I'm writing a program to minimize a function of several parameters subjected to constraints and bounds. Just in case you want to run the program, the function is given by:
def Fnret(mins):
Bj, Lj, a, b = mins.reshape(4,N)
S1 = 0; S2 = 0
Binf = np.zeros(N); Linf = np.zeros(N);
for i in range(N):
sbi=(Bi/2); sli=(Li/2)
for j in range(i+1):
sbi -= Bj[j]
sli -= Lj[j]
Binf[i]=sbi
Linf[i]=sli
for i in range(N):
S1 += (C*(1-np.sin(a[i]))+T*np.sin(a[i])) * ((2*Bj[i]*Binf[i]+Bj[i]**2)/(np.tan(b[i])*np.cos(a[i]))) +\
(C*(1-np.sin(b[i]))+T*np.sin(b[i])) * ((2*Bj[i]*Linf[i]+Lj[i]*Bj[i])/(np.sin(b[i])))
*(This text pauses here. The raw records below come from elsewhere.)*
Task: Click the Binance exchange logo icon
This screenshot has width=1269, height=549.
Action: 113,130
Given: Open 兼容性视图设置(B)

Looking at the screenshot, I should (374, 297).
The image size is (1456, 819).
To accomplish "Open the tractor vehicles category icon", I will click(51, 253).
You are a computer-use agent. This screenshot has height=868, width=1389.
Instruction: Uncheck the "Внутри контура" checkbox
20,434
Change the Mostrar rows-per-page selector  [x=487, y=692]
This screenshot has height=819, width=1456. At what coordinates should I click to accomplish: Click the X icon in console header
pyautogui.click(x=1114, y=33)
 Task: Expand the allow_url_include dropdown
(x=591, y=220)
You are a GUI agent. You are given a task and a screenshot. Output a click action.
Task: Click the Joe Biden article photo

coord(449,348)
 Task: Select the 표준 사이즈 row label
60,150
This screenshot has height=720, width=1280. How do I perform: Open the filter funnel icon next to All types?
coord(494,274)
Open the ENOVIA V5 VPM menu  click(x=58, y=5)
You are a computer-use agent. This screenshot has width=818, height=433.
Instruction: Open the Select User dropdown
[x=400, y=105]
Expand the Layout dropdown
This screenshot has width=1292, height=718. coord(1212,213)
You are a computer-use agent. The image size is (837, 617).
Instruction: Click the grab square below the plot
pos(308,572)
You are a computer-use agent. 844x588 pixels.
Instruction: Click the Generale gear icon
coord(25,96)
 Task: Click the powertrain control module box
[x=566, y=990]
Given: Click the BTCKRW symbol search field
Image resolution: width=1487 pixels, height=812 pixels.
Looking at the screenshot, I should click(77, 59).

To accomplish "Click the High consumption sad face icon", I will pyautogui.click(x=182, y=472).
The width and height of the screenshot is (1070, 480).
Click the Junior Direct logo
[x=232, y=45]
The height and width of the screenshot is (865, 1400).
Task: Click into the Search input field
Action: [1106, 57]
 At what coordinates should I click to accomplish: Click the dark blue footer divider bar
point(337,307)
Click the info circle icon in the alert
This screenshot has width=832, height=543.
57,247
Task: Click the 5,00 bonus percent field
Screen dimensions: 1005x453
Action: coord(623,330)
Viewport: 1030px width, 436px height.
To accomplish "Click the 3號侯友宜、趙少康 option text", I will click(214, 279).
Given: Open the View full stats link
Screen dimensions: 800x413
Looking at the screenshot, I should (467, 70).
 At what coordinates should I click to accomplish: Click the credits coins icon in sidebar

S2 += (gamma*Bj[0]/(6*np.tan(b[0])))*((Bi/2)*(Li/2) + 4*(Binf[0]+Bj[0])*(Linf[0]+Lj[0]) + Binf[0]*Linf[0])
j=1
while j<(N):
S2 += (gamma*Bj[j]/(6*np.tan(b[j])))*(Binf[j-1]*Linf[j-1] + 4*(Binf[j]+Bj[j])*(Linf[j]+Lj[j]) + Binf[j]*Linf[j])
j += 1
F = 2*(S1+S2)
return F
where Bj
,Lj
,a
, and b
are the minimization results given by N-sized arrays with N
being an input of the program, I double-checked the function and it is working correctly. My constraints are given by:
def Brhs(mins): # Constraint over Bj
return np.sum(mins.reshape(4,N)[0]) - Bi
def Lrhs(mins): # Constraint over Lj
return np.sum(mins.reshape(4,N)[1]) - Li
cons = [{'type': 'eq', 'fun': lambda Bj: 1.0*Brhs(Bj)},
{'type': 'eq', 'fun': lambda Lj: 1.0*Lrhs(Lj)}]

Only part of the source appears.